For most of the 19th century, the Austrian government made few or no concessions to their Polish constituents, their attitude being that a "patriot was a traitor – unless he was a patriot for the Austrian Emperor." However, by the early 20th century – just before the outbreak of World War I and the collapse of Austria-Hungary – out of the three partitions, the Austrian one had the most local autonomy. The local government called the Governorate Commission (Komisja Gubernialna) had considerable influence locally, Polish was accepted as the official regional language on Polish soil, and used in schools; Polish organizations had some freedom to operate, and Polish parties could formally participate in Austro-Hungarian politics of the empire.

Austria-Hungary also de facto encouraged (the flourishing) Ukrainian organizations as a "divide and rule" tactic. This led to accusations by Poles that "Austria-Hungary had invented Ukrainians". Ukrainians maintained schools (from elementary to higher levels) and newspapers in the Ukrainian language. After 1848 Ukrainians also moved into Austrian politics with their own political parties. Austria-Hungary gave Ukrainians more rights than Ukrainians living in the Russian Empire. Decades after it had ceased to exist its former Ukrainian citizens had positive emotions about Austria-Hungary.

==Economy==
On the other hand, economically, Galicia was rather backward, and universally regarded as the poorest of the three partitions. There was much corruption during the elections, and the region was seen by the Viennese government as the low priority for investment and development. It was a vast, but constantly struggling region with inefficient agriculture and little industry. In 1900, 60% of the village population (age 12 and over) could not read or write. Education was obligatory until the age of 12, but this requirement was often ignored. Between the years 1850 and 1914 it is estimated that about 1 million people from Galicia (mostly Poles) emigrated to United States. "Galician poverty" and "Galician misery" to this day have survived in Polish as expressions of hopelessness (adage: bieda galicyjska or nędza galicyjska).
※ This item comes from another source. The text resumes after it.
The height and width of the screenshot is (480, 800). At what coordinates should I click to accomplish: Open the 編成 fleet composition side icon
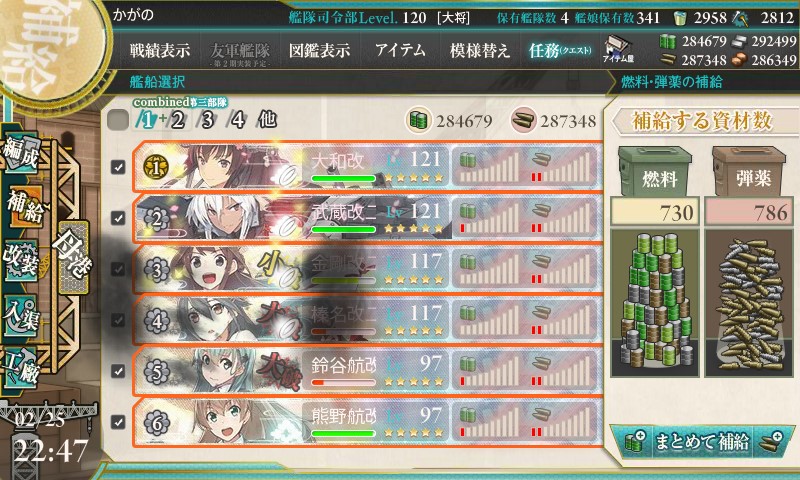click(20, 153)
==Administrative division==
The Austrian Empire divided the former territories of the Commonwealth it obtained into:

- Kingdom of Galicia and Lodomeria – from 1772 to 1918.
- West Galicia – from 1795 to 1809
- Free City of Kraków – from 1815 to 1846

Two important and major cities of the Austrian partition were Kraków (German: Krakau) and Lwów (German: Lemberg).

In the first partition, Austria received the largest share of the formerly Polish population, and the second largest land share (83,000 km2 and over 2.65 million people). Austria did not participate in the second partition, and in the third, it received 47,000 km2 with 1.2 million people. Overall, Austria gained about 18 percent of the former Commonwealth territory (130,000 km2) and about 32 percent of the population (3.85 million people). From the geographical perspective, much of the Austrian partition corresponded to the Galicia region.